* _Problem requirements_: Only the lines from the top of the following listing through the line with "Home (11, 46)" belong in your answer, exactly as written.

Exercise inputs below:

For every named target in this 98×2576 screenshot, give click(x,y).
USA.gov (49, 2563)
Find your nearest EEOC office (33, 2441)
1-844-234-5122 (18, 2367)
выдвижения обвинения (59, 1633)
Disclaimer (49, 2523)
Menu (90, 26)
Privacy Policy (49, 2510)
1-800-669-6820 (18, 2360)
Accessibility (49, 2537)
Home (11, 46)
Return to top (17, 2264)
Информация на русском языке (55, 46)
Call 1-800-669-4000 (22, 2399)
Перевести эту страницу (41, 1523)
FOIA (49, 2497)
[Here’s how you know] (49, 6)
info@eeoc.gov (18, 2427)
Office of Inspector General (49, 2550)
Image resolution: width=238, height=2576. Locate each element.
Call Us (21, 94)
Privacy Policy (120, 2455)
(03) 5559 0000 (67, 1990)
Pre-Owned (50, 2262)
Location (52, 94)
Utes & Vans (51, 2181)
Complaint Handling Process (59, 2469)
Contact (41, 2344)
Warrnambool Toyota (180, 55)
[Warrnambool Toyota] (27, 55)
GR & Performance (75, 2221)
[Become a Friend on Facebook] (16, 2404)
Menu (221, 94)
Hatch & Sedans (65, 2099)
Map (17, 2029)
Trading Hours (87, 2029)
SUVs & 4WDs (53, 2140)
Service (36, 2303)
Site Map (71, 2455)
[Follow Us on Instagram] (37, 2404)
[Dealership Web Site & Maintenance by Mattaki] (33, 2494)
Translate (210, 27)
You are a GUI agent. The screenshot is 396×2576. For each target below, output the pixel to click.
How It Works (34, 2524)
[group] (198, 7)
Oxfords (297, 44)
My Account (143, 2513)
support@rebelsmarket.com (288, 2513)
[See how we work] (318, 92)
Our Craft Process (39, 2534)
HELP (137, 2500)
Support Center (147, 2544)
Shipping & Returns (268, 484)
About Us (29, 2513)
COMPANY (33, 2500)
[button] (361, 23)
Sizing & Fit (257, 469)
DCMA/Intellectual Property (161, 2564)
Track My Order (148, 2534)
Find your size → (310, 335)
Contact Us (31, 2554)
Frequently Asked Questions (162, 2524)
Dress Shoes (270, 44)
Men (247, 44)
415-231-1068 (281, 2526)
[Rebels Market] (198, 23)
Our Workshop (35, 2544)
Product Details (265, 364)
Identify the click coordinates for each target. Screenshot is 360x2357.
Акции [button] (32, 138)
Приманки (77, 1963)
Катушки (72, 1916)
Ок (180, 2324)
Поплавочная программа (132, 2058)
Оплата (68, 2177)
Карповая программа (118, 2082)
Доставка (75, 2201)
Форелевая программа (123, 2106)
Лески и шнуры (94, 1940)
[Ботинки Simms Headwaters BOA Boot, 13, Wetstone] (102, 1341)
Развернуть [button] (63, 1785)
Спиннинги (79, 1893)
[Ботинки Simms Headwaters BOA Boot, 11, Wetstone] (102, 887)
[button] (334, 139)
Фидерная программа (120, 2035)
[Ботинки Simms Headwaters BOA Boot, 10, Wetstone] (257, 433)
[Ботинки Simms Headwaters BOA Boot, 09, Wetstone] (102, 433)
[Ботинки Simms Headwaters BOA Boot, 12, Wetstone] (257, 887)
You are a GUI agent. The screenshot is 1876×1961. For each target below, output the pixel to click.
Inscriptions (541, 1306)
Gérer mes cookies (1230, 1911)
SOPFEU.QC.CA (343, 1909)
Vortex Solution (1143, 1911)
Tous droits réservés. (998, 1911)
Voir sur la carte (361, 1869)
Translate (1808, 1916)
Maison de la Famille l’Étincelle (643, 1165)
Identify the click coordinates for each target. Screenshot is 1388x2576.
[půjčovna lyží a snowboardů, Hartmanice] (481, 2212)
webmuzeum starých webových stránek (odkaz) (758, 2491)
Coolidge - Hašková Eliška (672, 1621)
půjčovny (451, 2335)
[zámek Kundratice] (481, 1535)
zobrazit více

End of Exercise inputs.

* _Solved problem_:
For every named target in this 98×2576 screenshot, give click(x,y).
USA.gov (49, 2563)
Find your nearest EEOC office (33, 2441)
1-844-234-5122 (18, 2367)
выдвижения обвинения (59, 1633)
Disclaimer (49, 2523)
Menu (90, 26)
Privacy Policy (49, 2510)
1-800-669-6820 (18, 2360)
Accessibility (49, 2537)
Home (11, 46)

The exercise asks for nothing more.